Это зависит от множества факторов – степени недоношенности, выраженности сопутствующей патологии и многих других. Условие для перевода из отделения интенсивной терапии – устойчивая способность пациента самостоятельно и стабильно поддерживать жизненно важные функции своего организма. Это значит, что недоношенный малыш для перевода из отделения реанимации должен эффективно самостоятельно дышать (допускается необходимость в дополнительном кислороде), иметь стабильную работу сердца (не нуждаться в введении препаратов для его стимуляции), усваивать достаточный объем пищи (можно через желудочный зонд) и достигнуть массы тела 1500 г. Последний параметр используется как интегральный показатель готовности организма к более самостоятельной жизни в условиях отделения второго этапа выхаживания, где менее интенсивный мониторинг жизненных функций.
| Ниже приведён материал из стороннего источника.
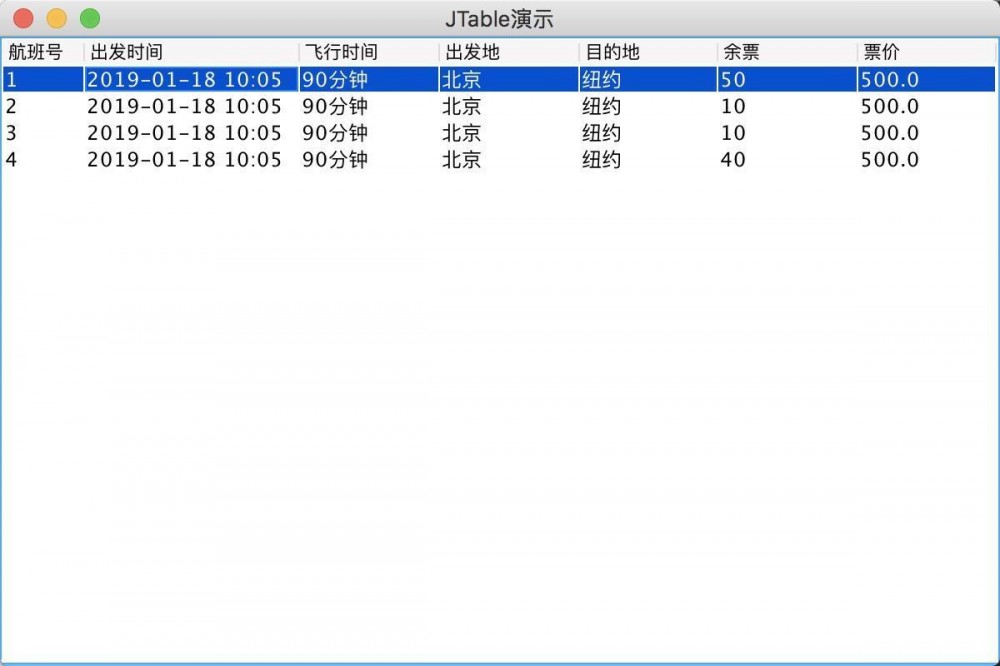Click the 票价 column header
Screen dimensions: 1000x666
point(880,51)
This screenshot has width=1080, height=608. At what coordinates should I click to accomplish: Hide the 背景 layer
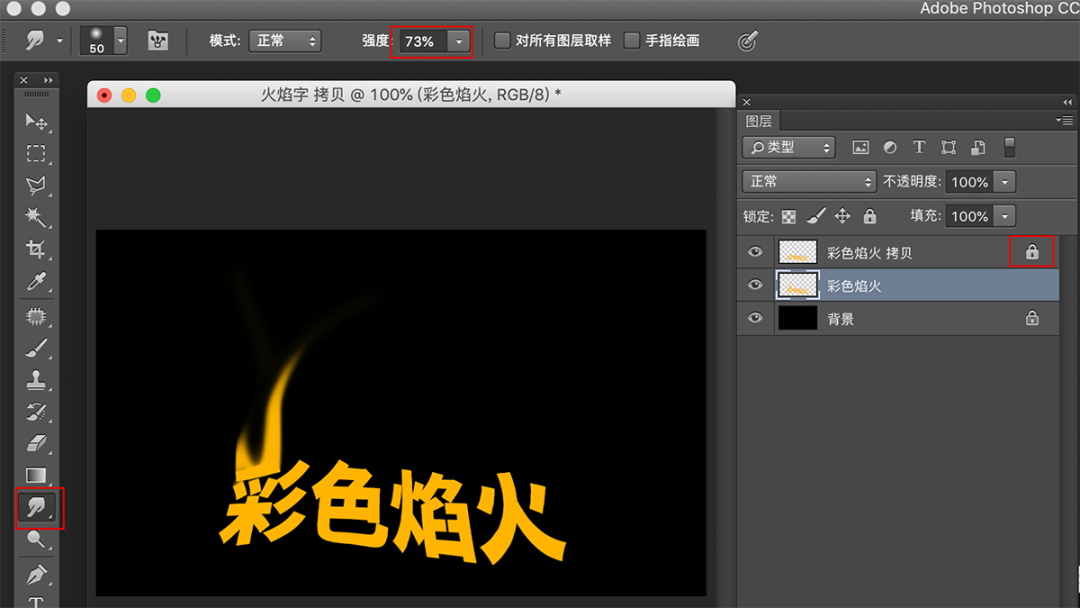(x=755, y=318)

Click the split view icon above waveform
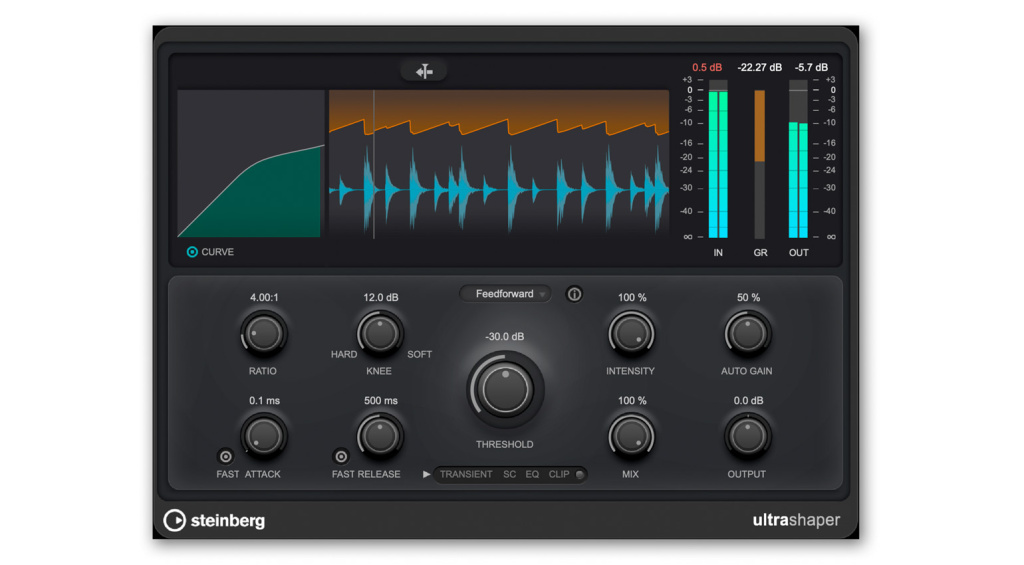tap(424, 72)
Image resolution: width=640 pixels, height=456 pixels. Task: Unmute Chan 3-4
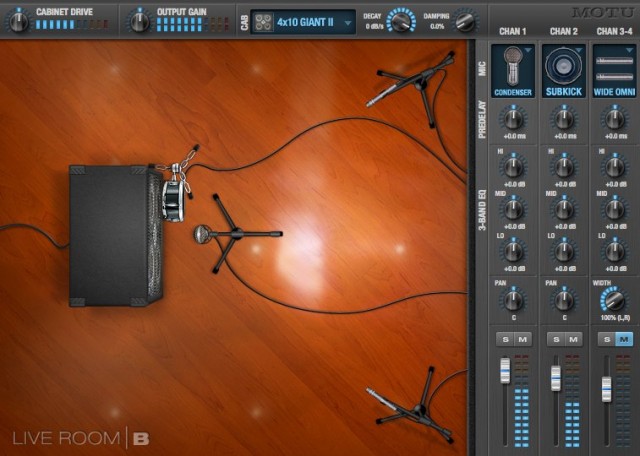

Условно говоря, если ваш сынок или дочка, родившиеся с массой тела 800 г, могут самостоятельно и эффективно дышать, не имеют проблем с работой сердца, усваивают достаточный объем пищи и уже доросли до 1500 г, то их пора переводить на следующий этап выхаживания – в отделение недоношенных. Там дети продолжают лечение и обследование, а мамы учатся за ними ухаживать (про это подробно в отдельных публикациях). Как правило, когда масса тела ребенка достигает 2500 г (или около того), он выписывается домой на радость семье под наблюдение педиатра. Считается нормой, если в больнице малыш проведет столько времени, сколько ему потребовалось бы, чтобы достигнуть состояния доношенности, не родись он раньше – к примеру, если роды произошли в срок 28 недель, то 12 недель ребенок может провести на всех этапах выхаживания.

Витушко А.Н. Кандидат медицинских наук, врач отделения анестезиологии-реанимации с палатами для новорожденных детей РНПЦ «Мать и дитя».